Student loan borrowers still aren’t catching a break.

The average student loan debt for a bachelor’s degree recipient in 2015 was $30,100, a 4% uptick from a year earlier, according to a report released Tuesday by The Institute for College Access and Success, a nonprofit focused on increasing access to higher education.

The report only looks at graduates from nonprofit private and public colleges, and therefore likely underestimates the level of debt because it doesn’t include borrowers from attended for-profit colleges, who tend to have higher debt loads. The findings indicate that despite policy makers’ increased attention to college costs and student debt over the past few years, the issue doesn’t seem to be abating, even for those borrowers arguably set up to succeed because they made it through college. Nearly 70% of the 2015 graduates from nonprofit private and public colleges had student debt, the report notes.

State disinvestment in higher education over the last several years largely explains why college costs continue to rise and student debt continues to grow, said Debbie Cochrane, the vice president of TICAS. “States need to increase their per-student level of support for public colleges, she said. “States are unlikely to do that or do that sufficiently on their own.”
Policy makers have been increasingly looking at ways the federal government can encourage states to support their public colleges. Both President Barack Obama and Democratic presidential candidate Hillary Clinton have proposed plans that would use federal government incentives to help states make some time in public college free for residents.

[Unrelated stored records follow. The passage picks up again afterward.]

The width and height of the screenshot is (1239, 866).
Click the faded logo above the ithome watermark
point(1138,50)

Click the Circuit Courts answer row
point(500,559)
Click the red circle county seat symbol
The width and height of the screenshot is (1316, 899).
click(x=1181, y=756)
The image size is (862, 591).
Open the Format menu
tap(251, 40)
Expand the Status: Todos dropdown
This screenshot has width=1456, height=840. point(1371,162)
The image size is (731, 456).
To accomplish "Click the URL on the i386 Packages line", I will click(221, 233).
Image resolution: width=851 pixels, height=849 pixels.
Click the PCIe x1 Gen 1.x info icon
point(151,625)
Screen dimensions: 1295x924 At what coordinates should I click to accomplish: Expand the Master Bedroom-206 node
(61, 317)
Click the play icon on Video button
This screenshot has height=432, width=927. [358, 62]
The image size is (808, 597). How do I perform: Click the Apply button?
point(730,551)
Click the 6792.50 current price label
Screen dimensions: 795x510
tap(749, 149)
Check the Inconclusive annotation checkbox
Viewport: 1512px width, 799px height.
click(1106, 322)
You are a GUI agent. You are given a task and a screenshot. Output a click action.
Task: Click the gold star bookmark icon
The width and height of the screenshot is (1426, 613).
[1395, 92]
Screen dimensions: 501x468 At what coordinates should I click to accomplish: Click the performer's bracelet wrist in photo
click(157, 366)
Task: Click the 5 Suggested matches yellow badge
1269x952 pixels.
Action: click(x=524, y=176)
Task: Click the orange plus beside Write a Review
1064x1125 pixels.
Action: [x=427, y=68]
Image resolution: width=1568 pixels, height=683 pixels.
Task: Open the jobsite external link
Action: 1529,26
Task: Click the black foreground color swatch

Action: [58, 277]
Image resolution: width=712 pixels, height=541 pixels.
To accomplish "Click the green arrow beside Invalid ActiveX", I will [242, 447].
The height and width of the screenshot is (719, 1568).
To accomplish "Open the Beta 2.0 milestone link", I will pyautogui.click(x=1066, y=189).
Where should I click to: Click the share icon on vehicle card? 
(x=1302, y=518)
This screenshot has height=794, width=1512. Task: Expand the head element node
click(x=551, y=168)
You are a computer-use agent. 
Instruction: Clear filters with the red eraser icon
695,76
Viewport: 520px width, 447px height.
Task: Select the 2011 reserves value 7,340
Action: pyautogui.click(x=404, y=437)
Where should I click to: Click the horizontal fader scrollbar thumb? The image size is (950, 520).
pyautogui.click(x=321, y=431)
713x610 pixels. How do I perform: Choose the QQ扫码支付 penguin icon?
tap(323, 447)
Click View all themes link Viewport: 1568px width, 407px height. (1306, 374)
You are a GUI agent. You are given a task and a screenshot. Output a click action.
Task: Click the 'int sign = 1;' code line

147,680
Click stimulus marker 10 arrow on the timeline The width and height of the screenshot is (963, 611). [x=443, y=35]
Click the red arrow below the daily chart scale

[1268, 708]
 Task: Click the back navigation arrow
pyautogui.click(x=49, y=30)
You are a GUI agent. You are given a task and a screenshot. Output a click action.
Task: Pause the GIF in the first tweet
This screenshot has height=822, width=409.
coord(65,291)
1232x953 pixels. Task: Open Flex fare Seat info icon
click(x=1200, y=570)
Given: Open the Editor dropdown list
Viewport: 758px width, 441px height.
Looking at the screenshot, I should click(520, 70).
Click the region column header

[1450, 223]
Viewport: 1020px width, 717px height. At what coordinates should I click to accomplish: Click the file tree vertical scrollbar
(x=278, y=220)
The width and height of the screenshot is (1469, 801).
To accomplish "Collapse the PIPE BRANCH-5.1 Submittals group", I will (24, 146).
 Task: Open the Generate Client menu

But in the mean time, students and families are still coping with rising costs and the report points to other troubling factors that indicate students and families may not have enough or the right information to ensure they’re taking on manageable debts.

Nearly one-fifth of the debt held by 2015 graduates came from a source other than the federal student loan program. These loans typically have higher interest rates and don’t come with the same protections offered by the federal government, which is why experts suggest borrowers exhaust their federal loan eligibility before turning to other sources. But nearly half of undergraduates with private debt during the 2011 to 2012 school year didn’t use the maximum amount of federal loans for which they were eligible, the report noted.

While many assume that all nonfederal debt comes from private banks and lenders, state governments are also in the business of originating student loans. The terms of these loans often look more similar to those that come from private lenders than those offered by the federal government, and they’re particularly concentrated in certain areas of the country. Two-thirds of the graduates of the class of 2015 with state-sponsored student loan debt went to college in just three states: Texas, New Jersey and Minnesota.

“States have taken different approaches to the issues of college affordability and college financing,” said Cochrane. “Where some states have chosen to increase grant aid, others at some point believed that creating a state loan program will better position the students to pay for college.”

This can be problematic because in some cases, state-sponsored student loans can have onerous terms. For example, the state authority in New Jersey that runs the student loan program holds family members liable for a student debt even once the borrower dies, ProPublica and the New York Times reported earlier this year.

“The terms of private loans vary widely,” Cochrane said. “That’s true across the bank held loans, state loans or school loans. It really gets to the importance of consumer disclosures.”